The Agreement is also the subject of three ministerial recommendations that are to be
implemented once the Agreement is in force by the “Customs Valuation Committee,” the
chief oversight body created by the Agreement. They are meant to address certain
concerns raised by developing countries and do not alter the basic obligations of the code.
1.
Dispute Settlement
Article 19 of the Agreement applies the rules of the Dispute Settlement
Understanding to disputes between member governments over the application or
interpretation of the Valuation Agreement. In addition, the “Technical Committee on
Customs Valuation” created by the Agreement, which operates under the auspices of the
Brussels-based “Customs Cooperation Council,” will provide advice and assistance, on
request, to WTO members when they consult under the dispute settlement procedures of
the Agreement.
2.
Value Declarations
A ministerial recommendation on value declarations – to be adopted as a
“decision” of the Customs Valuation Committee – recognizes that customs authorities
may take reasonable steps to guard against questionable declarations of value, but
provides that governments must provide minimum standards of transparency and fairness
in deciding whether to reject an importer’s declaration. The decision balances the need
of importing countries to ensure accurate valuation and the need of legitimate traders to
be protected from unwarranted harassment.
3.
Minimum Values and Sole Concessionaires
Under the existing code, developing country members may continue to assign
minimum – as opposed to transaction – values to their imports to the extent, and for such
time as, agreed by the other members of the code.
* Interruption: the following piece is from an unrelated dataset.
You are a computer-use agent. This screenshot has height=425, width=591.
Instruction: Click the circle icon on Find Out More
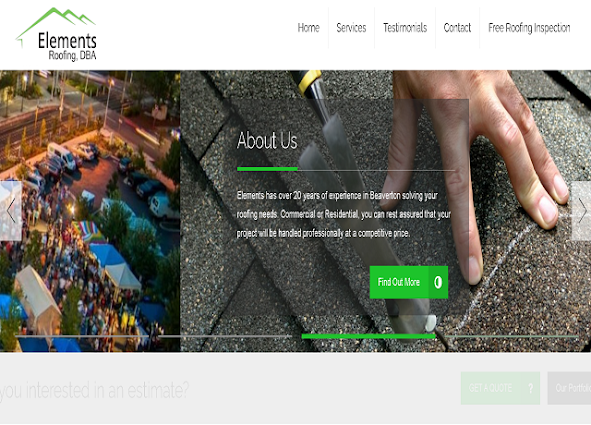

Once the ministerial recommendation
on minimum values is implemented, that will no longer be the case. Instead, the Customs
Valuation Committee will give “sympathetic consideration” to requests for reservations
of this kind if the developing country in question can show “good cause” for its request.
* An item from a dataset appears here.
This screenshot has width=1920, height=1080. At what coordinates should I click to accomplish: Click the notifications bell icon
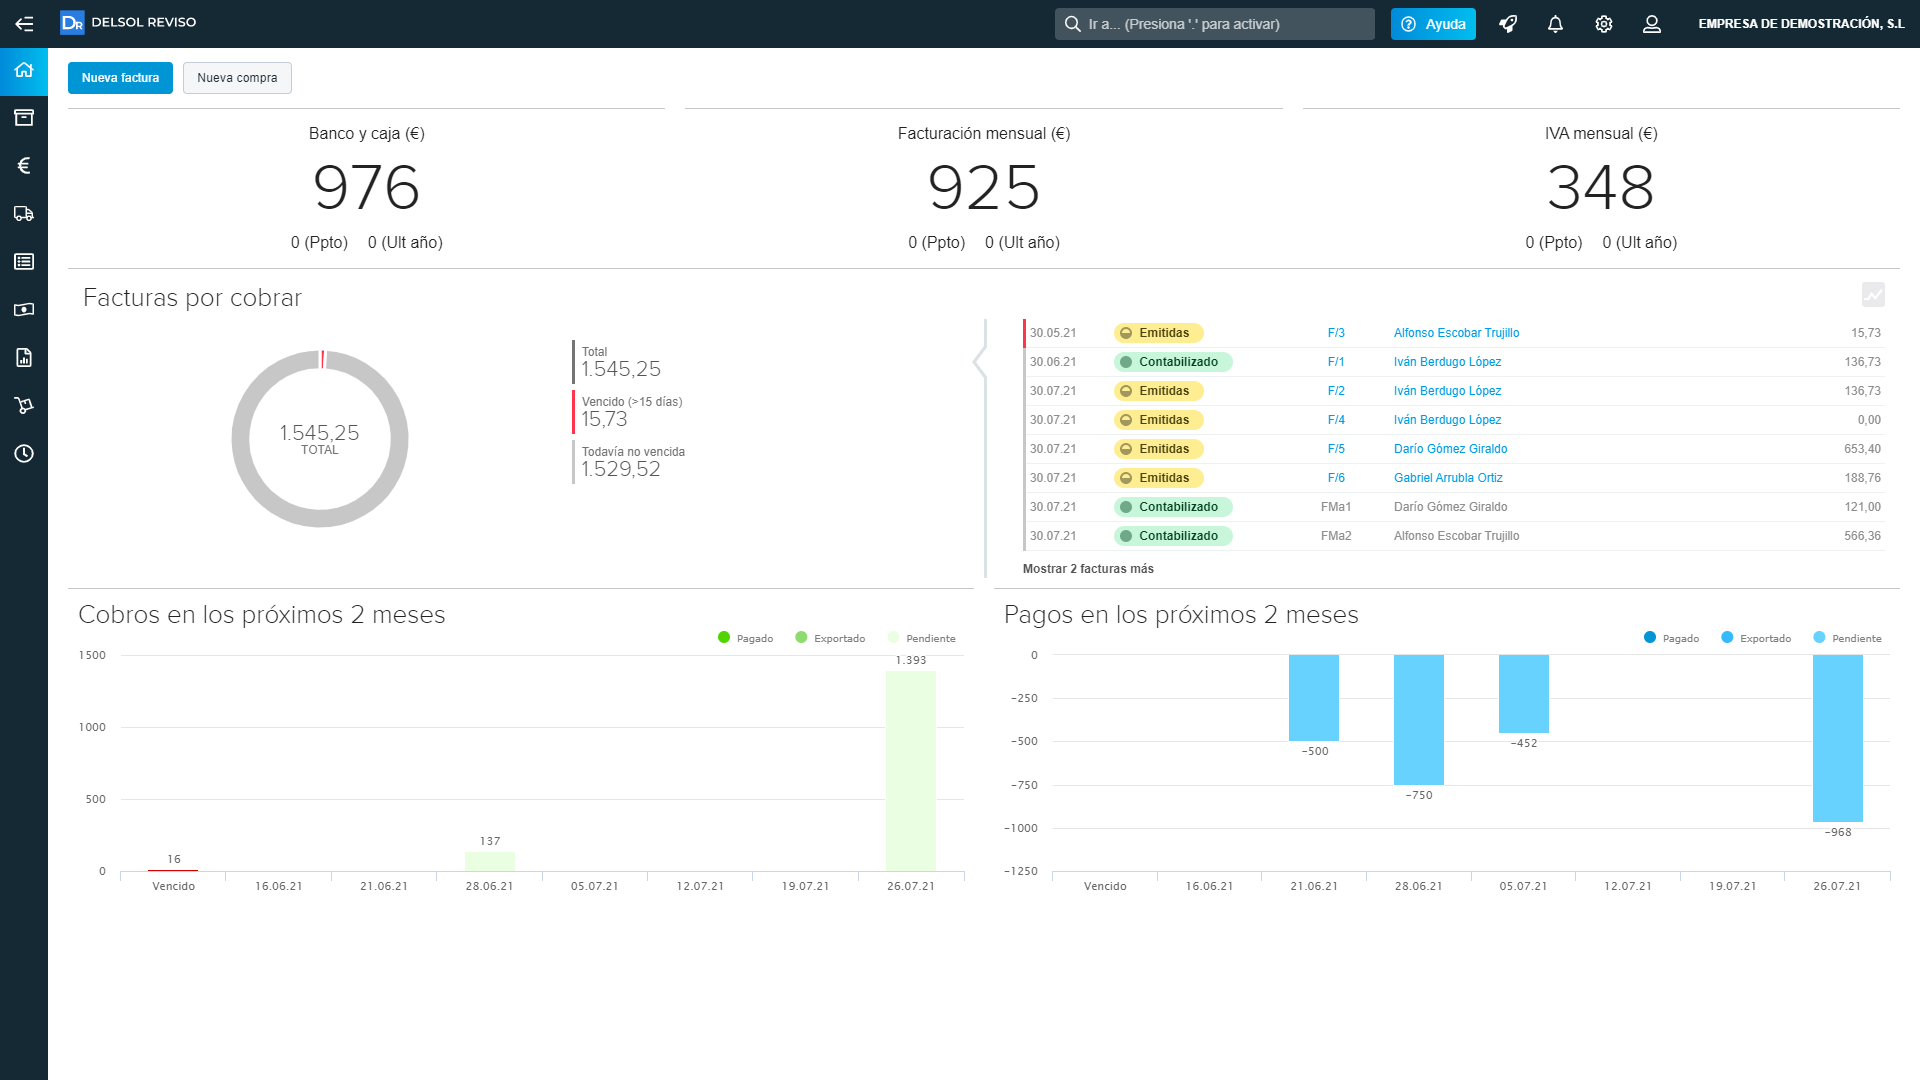pyautogui.click(x=1555, y=24)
A further ministerial recommendation recognizes that developing countries have
raised concerns regarding valuations by sole agents, distributors, and concessionaires. It
suggests that such countries may wish to use the five-year grace period before the
Valuation Agreement applies to them to conduct studies on sole concessionaire valuation.
The text also recommends that the Customs Cooperation Council assist developing
countries in conducting such studies.